A verbatim copy of the data below is the required output.

# Data in this exercise
'''

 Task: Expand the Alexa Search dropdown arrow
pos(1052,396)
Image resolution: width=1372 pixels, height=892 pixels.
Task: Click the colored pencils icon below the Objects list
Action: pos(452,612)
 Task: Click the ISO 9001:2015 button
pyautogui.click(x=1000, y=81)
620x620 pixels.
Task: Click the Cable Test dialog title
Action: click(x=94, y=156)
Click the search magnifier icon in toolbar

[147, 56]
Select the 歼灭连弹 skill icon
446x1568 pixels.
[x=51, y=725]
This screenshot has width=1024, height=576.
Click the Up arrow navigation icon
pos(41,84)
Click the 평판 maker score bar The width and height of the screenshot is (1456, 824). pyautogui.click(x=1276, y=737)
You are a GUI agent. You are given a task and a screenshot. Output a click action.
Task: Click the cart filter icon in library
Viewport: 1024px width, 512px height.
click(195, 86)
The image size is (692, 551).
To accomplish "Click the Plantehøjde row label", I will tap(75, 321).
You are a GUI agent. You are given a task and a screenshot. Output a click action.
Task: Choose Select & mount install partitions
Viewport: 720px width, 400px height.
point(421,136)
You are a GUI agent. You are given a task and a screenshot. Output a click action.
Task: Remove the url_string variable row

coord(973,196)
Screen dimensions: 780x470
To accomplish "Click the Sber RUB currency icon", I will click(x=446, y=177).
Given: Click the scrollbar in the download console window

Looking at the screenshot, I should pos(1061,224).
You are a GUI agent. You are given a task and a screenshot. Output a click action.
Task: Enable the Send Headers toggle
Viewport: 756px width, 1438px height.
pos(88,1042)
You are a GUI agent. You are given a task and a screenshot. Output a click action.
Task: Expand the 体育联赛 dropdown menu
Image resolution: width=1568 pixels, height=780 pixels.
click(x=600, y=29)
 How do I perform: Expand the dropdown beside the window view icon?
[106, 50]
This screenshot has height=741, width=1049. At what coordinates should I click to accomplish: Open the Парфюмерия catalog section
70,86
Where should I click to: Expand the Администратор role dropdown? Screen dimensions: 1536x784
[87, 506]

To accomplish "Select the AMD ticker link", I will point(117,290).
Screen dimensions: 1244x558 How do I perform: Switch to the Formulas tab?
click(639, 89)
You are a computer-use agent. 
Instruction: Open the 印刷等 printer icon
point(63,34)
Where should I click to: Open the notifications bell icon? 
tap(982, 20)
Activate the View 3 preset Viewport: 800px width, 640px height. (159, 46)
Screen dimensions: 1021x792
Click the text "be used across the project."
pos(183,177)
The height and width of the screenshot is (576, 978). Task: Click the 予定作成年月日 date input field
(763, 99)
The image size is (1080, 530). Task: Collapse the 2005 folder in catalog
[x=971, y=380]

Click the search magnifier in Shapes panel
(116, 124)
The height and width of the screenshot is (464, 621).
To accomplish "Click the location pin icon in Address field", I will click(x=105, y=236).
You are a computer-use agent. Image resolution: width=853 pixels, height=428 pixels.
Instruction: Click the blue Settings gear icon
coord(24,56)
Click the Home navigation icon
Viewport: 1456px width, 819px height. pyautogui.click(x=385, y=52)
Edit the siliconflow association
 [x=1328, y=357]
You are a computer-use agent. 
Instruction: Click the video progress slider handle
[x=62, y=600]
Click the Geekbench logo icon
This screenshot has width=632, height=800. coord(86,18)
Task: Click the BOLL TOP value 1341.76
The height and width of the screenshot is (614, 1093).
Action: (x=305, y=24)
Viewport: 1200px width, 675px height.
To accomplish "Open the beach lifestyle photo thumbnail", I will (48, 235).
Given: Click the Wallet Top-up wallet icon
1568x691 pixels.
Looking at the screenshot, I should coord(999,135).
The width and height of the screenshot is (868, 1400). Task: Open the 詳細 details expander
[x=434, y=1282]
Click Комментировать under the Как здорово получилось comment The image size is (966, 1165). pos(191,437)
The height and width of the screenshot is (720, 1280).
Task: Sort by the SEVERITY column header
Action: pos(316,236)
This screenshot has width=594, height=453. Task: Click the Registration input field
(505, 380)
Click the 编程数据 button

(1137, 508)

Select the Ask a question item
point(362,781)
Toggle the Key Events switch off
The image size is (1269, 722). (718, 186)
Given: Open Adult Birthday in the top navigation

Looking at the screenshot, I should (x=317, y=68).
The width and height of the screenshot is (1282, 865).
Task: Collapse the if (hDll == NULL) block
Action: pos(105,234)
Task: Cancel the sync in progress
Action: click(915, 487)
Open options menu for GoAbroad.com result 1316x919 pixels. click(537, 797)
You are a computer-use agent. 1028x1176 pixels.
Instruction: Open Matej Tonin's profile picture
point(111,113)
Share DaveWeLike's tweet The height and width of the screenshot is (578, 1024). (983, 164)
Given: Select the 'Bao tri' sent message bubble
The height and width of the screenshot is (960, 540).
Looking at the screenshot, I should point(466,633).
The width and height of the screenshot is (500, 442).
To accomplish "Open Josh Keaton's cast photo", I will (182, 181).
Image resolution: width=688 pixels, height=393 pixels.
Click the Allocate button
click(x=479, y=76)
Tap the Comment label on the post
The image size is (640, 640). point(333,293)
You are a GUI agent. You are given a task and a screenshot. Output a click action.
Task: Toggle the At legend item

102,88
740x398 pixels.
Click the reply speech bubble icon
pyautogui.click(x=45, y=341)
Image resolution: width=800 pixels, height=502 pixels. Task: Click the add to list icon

'''

# Answer to the exercise
 Task: Expand the Alexa Search dropdown arrow
pos(1052,396)
Image resolution: width=1372 pixels, height=892 pixels.
Task: Click the colored pencils icon below the Objects list
Action: pos(452,612)
 Task: Click the ISO 9001:2015 button
pyautogui.click(x=1000, y=81)
620x620 pixels.
Task: Click the Cable Test dialog title
Action: click(x=94, y=156)
Click the search magnifier icon in toolbar

[147, 56]
Select the 歼灭连弹 skill icon
446x1568 pixels.
[x=51, y=725]
This screenshot has width=1024, height=576.
Click the Up arrow navigation icon
pos(41,84)
Click the 평판 maker score bar The width and height of the screenshot is (1456, 824). pyautogui.click(x=1276, y=737)
You are a GUI agent. You are given a task and a screenshot. Output a click action.
Task: Click the cart filter icon in library
Viewport: 1024px width, 512px height.
click(195, 86)
The image size is (692, 551).
To accomplish "Click the Plantehøjde row label", I will tap(75, 321).
You are a GUI agent. You are given a task and a screenshot. Output a click action.
Task: Choose Select & mount install partitions
Viewport: 720px width, 400px height.
point(421,136)
You are a GUI agent. You are given a task and a screenshot. Output a click action.
Task: Remove the url_string variable row

coord(973,196)
Screen dimensions: 780x470
To accomplish "Click the Sber RUB currency icon", I will click(x=446, y=177).
Given: Click the scrollbar in the download console window

Looking at the screenshot, I should pos(1061,224).
You are a GUI agent. You are given a task and a screenshot. Output a click action.
Task: Enable the Send Headers toggle
Viewport: 756px width, 1438px height.
pos(88,1042)
You are a GUI agent. You are given a task and a screenshot. Output a click action.
Task: Expand the 体育联赛 dropdown menu
Image resolution: width=1568 pixels, height=780 pixels.
click(x=600, y=29)
 How do I perform: Expand the dropdown beside the window view icon?
[106, 50]
This screenshot has height=741, width=1049. At what coordinates should I click to accomplish: Open the Парфюмерия catalog section
70,86
Where should I click to: Expand the Администратор role dropdown? Screen dimensions: 1536x784
[87, 506]

To accomplish "Select the AMD ticker link", I will point(117,290).
Screen dimensions: 1244x558 How do I perform: Switch to the Formulas tab?
click(639, 89)
You are a computer-use agent. 
Instruction: Open the 印刷等 printer icon
point(63,34)
Where should I click to: Open the notifications bell icon? 
tap(982, 20)
Activate the View 3 preset Viewport: 800px width, 640px height. (159, 46)
Screen dimensions: 1021x792
Click the text "be used across the project."
pos(183,177)
The height and width of the screenshot is (576, 978). Task: Click the 予定作成年月日 date input field
(763, 99)
The image size is (1080, 530). Task: Collapse the 2005 folder in catalog
[x=971, y=380]

Click the search magnifier in Shapes panel
(116, 124)
The height and width of the screenshot is (464, 621).
To accomplish "Click the location pin icon in Address field", I will click(x=105, y=236).
You are a computer-use agent. Image resolution: width=853 pixels, height=428 pixels.
Instruction: Click the blue Settings gear icon
coord(24,56)
Click the Home navigation icon
Viewport: 1456px width, 819px height. pyautogui.click(x=385, y=52)
Edit the siliconflow association
 [x=1328, y=357]
You are a computer-use agent. 
Instruction: Click the video progress slider handle
[x=62, y=600]
Click the Geekbench logo icon
This screenshot has width=632, height=800. coord(86,18)
Task: Click the BOLL TOP value 1341.76
The height and width of the screenshot is (614, 1093).
Action: (x=305, y=24)
Viewport: 1200px width, 675px height.
To accomplish "Open the beach lifestyle photo thumbnail", I will (48, 235).
Given: Click the Wallet Top-up wallet icon
1568x691 pixels.
Looking at the screenshot, I should coord(999,135).
The width and height of the screenshot is (868, 1400). Task: Open the 詳細 details expander
[x=434, y=1282]
Click Комментировать under the Как здорово получилось comment The image size is (966, 1165). pos(191,437)
The height and width of the screenshot is (720, 1280).
Task: Sort by the SEVERITY column header
Action: pos(316,236)
This screenshot has width=594, height=453. Task: Click the Registration input field
(505, 380)
Click the 编程数据 button

(1137, 508)

Select the Ask a question item
point(362,781)
Toggle the Key Events switch off
The image size is (1269, 722). (718, 186)
Given: Open Adult Birthday in the top navigation

Looking at the screenshot, I should (x=317, y=68).
The width and height of the screenshot is (1282, 865).
Task: Collapse the if (hDll == NULL) block
Action: pos(105,234)
Task: Cancel the sync in progress
Action: click(915, 487)
Open options menu for GoAbroad.com result 1316x919 pixels. click(537, 797)
You are a computer-use agent. 1028x1176 pixels.
Instruction: Open Matej Tonin's profile picture
point(111,113)
Share DaveWeLike's tweet The height and width of the screenshot is (578, 1024). (983, 164)
Given: Select the 'Bao tri' sent message bubble
The height and width of the screenshot is (960, 540).
Looking at the screenshot, I should point(466,633).
The width and height of the screenshot is (500, 442).
To accomplish "Open Josh Keaton's cast photo", I will (182, 181).
Image resolution: width=688 pixels, height=393 pixels.
Click the Allocate button
click(x=479, y=76)
Tap the Comment label on the post
The image size is (640, 640). point(333,293)
You are a GUI agent. You are given a task and a screenshot. Output a click action.
Task: Toggle the At legend item

102,88
740x398 pixels.
Click the reply speech bubble icon
pyautogui.click(x=45, y=341)
Image resolution: width=800 pixels, height=502 pixels. Task: Click the add to list icon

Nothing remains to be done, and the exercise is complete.